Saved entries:
+ + + + + + +
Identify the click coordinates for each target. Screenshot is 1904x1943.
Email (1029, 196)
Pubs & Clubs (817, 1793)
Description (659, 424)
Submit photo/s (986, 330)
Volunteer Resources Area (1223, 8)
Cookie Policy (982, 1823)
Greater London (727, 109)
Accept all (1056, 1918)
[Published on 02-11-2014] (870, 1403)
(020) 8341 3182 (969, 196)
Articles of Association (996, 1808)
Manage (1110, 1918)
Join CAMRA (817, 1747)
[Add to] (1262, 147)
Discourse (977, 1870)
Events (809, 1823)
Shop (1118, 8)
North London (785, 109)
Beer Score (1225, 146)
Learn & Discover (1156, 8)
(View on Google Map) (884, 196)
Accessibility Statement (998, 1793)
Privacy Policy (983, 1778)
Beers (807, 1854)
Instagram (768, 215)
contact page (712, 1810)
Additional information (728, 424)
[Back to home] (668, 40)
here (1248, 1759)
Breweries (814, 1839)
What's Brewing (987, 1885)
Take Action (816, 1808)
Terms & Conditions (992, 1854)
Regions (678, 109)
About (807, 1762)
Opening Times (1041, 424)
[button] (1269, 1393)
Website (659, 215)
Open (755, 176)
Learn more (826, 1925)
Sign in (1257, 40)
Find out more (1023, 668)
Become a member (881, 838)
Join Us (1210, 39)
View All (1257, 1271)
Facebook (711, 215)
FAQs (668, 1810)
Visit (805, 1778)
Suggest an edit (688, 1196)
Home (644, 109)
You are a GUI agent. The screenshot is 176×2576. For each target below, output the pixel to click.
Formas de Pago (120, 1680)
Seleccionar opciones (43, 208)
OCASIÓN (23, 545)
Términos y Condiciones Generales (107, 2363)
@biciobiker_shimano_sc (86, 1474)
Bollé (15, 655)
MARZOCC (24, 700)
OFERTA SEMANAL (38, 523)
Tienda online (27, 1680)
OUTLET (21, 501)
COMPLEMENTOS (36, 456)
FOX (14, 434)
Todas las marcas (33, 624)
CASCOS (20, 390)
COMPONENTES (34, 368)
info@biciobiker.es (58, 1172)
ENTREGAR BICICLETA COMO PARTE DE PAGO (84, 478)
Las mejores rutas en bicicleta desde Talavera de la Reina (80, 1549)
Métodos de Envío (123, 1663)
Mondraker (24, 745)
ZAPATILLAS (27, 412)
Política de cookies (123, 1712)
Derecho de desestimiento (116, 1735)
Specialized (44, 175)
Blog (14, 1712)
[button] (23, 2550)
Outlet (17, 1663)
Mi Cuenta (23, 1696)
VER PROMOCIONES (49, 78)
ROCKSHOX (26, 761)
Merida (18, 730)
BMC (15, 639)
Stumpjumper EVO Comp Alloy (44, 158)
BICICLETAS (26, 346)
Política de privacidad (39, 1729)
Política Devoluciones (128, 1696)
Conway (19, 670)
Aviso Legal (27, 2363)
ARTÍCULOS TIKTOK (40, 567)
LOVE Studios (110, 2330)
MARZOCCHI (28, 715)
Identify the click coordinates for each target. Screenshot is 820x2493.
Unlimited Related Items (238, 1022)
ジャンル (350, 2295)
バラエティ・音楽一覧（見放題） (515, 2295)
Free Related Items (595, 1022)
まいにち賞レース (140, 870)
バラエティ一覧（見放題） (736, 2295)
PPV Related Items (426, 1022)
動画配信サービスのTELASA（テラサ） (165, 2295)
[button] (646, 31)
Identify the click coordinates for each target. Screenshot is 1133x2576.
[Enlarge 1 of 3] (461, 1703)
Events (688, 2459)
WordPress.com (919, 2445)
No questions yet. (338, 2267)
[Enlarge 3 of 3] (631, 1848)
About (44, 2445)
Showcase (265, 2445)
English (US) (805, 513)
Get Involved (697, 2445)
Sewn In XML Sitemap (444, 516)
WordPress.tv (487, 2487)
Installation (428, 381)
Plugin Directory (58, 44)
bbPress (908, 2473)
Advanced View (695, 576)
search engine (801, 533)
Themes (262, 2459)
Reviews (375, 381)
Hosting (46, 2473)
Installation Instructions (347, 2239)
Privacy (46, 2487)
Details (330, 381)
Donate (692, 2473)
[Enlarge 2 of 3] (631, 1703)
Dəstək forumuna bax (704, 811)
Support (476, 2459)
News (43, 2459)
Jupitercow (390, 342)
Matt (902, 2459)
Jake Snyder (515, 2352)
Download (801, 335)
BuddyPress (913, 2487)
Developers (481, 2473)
+ + + + + + +
- **Your task**:
Using the records above, set down exactly the lines from the one with "Visit (805, 1778)" through the one with "OCASIÓN (23, 545)", inclusive, and nothing more.

- **Completed task**:
Visit (805, 1778)
Suggest an edit (688, 1196)
Home (644, 109)
You are a GUI agent. The screenshot is 176×2576. For each target below, output the pixel to click.
Formas de Pago (120, 1680)
Seleccionar opciones (43, 208)
OCASIÓN (23, 545)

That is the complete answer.